These are explanations students give for why a possible U.S. war

with Iraq has not sparked campus protests on a Vietnam-era

scale.

Activists had some success this week: Tens of thousands of

students at more than 300 colleges and universities had pledged to

join a national student walkout, according to organizers for the

National Youth and Student Peace Coalition, the event coordinator.

They hope the walkout will ignite an emerging anti-war movement on

campus.

But student organizers face a formidable task. In contrast to

their counterparts who challenged the Vietnam War, today’s

college students have far less appetite for politics, national

surveys show. They’ve grown up in a more conservative time,

not during the political, social and cultural revolution the

‘60s and early ‘70s represented.

Today’s anti-war organizers have some advantages, though.

Even before the bombing has started, they have mobilized large

numbers of students to rallies in Washington, New York and San

Francisco, folding them into a broader peace coalition. Now those

students are taking what they’ve learned back to their

campuses.

“The Internet and e-mail have totally changed the face of

organizing,” said University of California junior Michael

Smith, 23, of the campus-based Berkeley Stop the War Coalition.

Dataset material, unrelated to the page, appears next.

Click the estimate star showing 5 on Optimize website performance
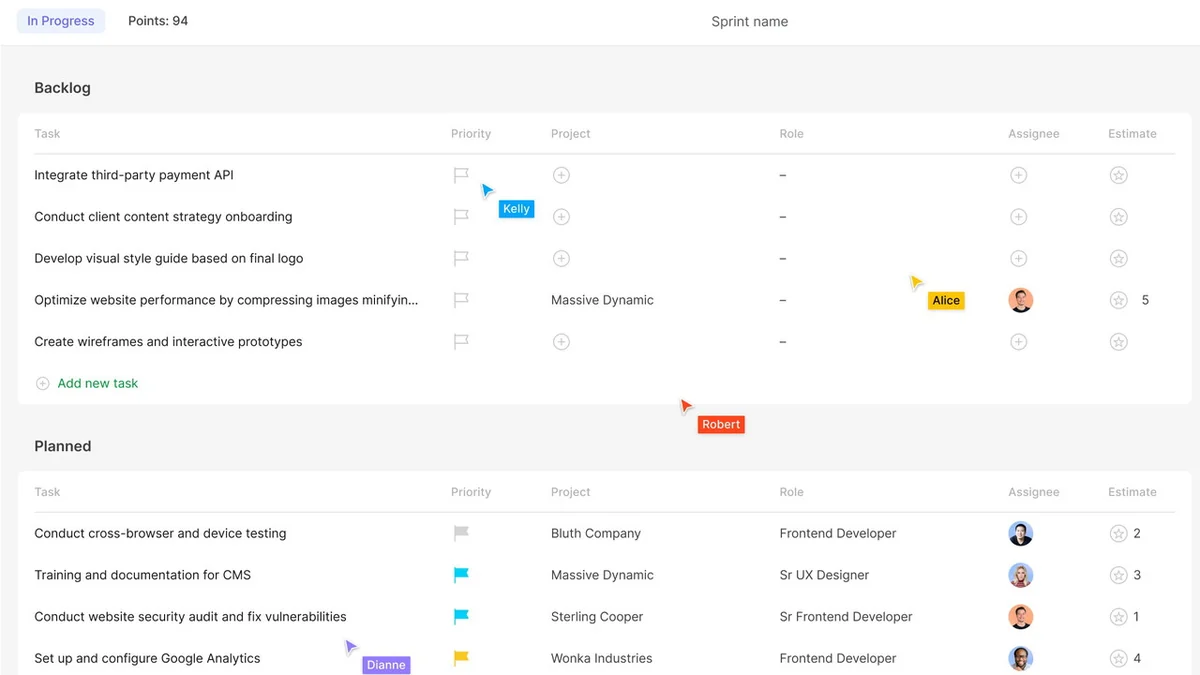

“This permanent infrastructure has arisen to work on peace

and justice issues full time. That’s their job. There is not

as much need for student leadership.”

College tuition increases and budget cuts across the nation are

providing a hook. Activists make a link between economic problems

on campus and the war.

“It makes the war more relevant,” said Adam Welch,

an activist at De Anza College in Cupertino. The governor’s

proposed budget cuts “are like a war on us. It’s not

just us attacking those people over there. We feel personally

affected by it.”

Still, campus organizers concede that getting students engaged

politically is tough.

“They don’t think there’s a direct connection

to their lives,” said Huong Nguyen, a member of Students for

Justice at De Anza.

At community colleges and large, urban campuses such as San Jose

and San Francisco State universities, students tend to be older,

commute to campus and work at least part time. Many have spouses

and children competing for their time. They have few opportunities

to form connections on campus.

Today’s students are a product of their time: They are

markedly more concerned about being well off than developing a

meaningful philosophy of life, something that ranked high with

students in 1967. A higher percentage support increased military

spending than they did 25 years ago. And fewer students now say

they are liberal politically.

These national attitude shifts are tracked by an annual freshman

survey – 282,549 students responded last year –

administered by the Higher Education Research Institute at

University of California-Los Angeles for nearly 40 years. One of

the biggest swings over the years has been student attitudes about

political affairs. In 1966, more than 60 percent of freshmen said

it was “essential” or “very important” to

keep up. Last year, only about 33 percent felt that way.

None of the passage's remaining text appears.